Perjanjian Oslo pada tahun 2010, ketika kerjasama ini terjadi, dimana indonesia melakukan moratorium penebangan hutan, dan mendapat dana hibah US$1 miliar, ternyata dalam 5 tahun terakhir tidak membuat masyarakat sekitar hutan menjadi lebih sejahtera hidupnya. Mereka hidup berlimpah kekayaan alam tapi pola hidupnya tidak mendapatkan pendidikan layak bagaimana hidup teratur dan sejahtera. Berbagai penelitian menunjukkan, masyarakat hutan di Indonesia 35% di garis kemiskinan.
Setelah empat tahun berlalu tepatnya tahun 2014, Indonesia di vonis menjadi negara penghasil emisi karbon tertinggi ke enam di dunia. Vonis ini pertama kali muncul dari World Resources Institute (WRI) di Washington DC. Satu tahun kemudian, April 2015, Presiden Jokowi melanjutkan kerjasama persis seperti pada saat perjanjian Oslo.

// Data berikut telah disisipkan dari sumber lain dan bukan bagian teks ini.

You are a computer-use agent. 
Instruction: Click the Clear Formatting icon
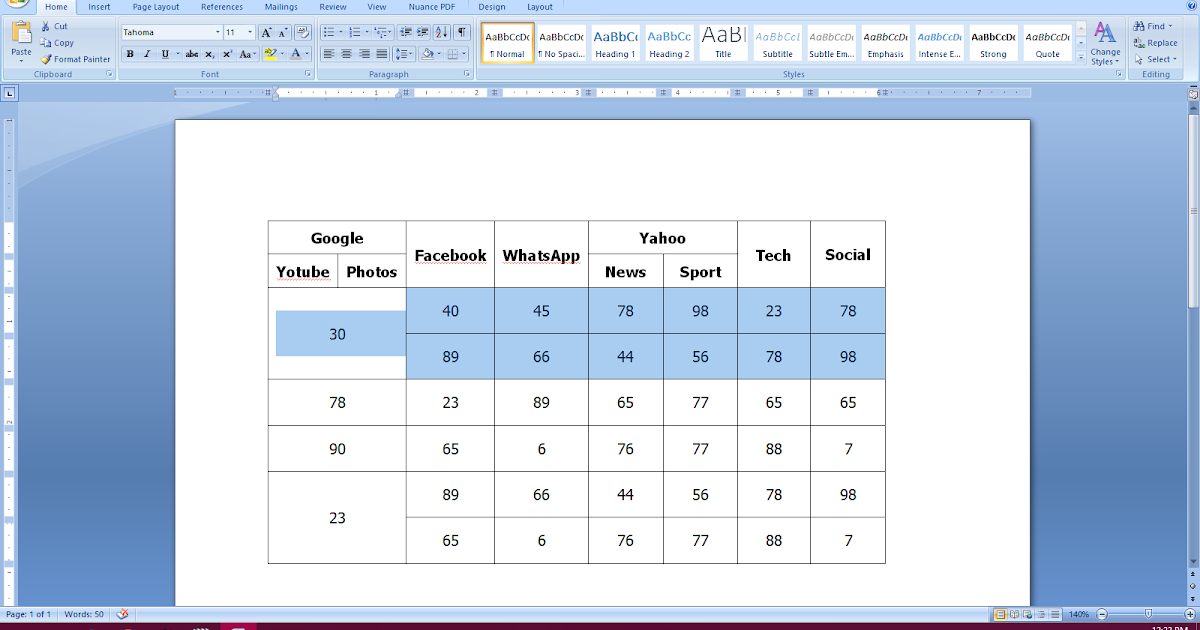click(303, 33)
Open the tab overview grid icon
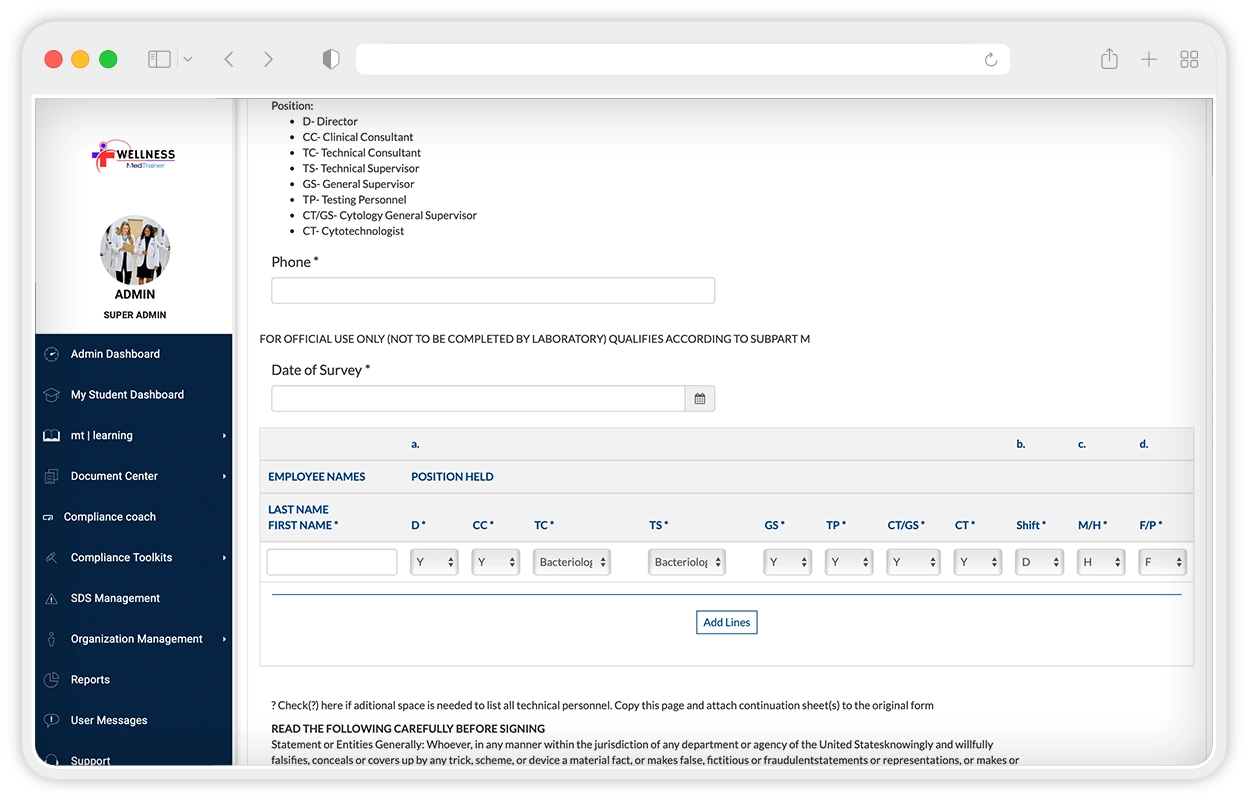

“Kami semua tidak mengetahui rencana apa dibalik kerjasama emisi karbon ini. Kami meminta kepada pemerintah untuk dapat membuka semua kepada publik, agar proses pelaksanaan dan dampak kerjasama ini dapat di pantau dan di analisa banyak orang. Sehingga jika terjadi hal-hal yang merugikan negara, akan banyak yang memberi peringatan yang berasal dari berbagai elemen masyarakat”, pungkas Andi Akmal Pasluddin.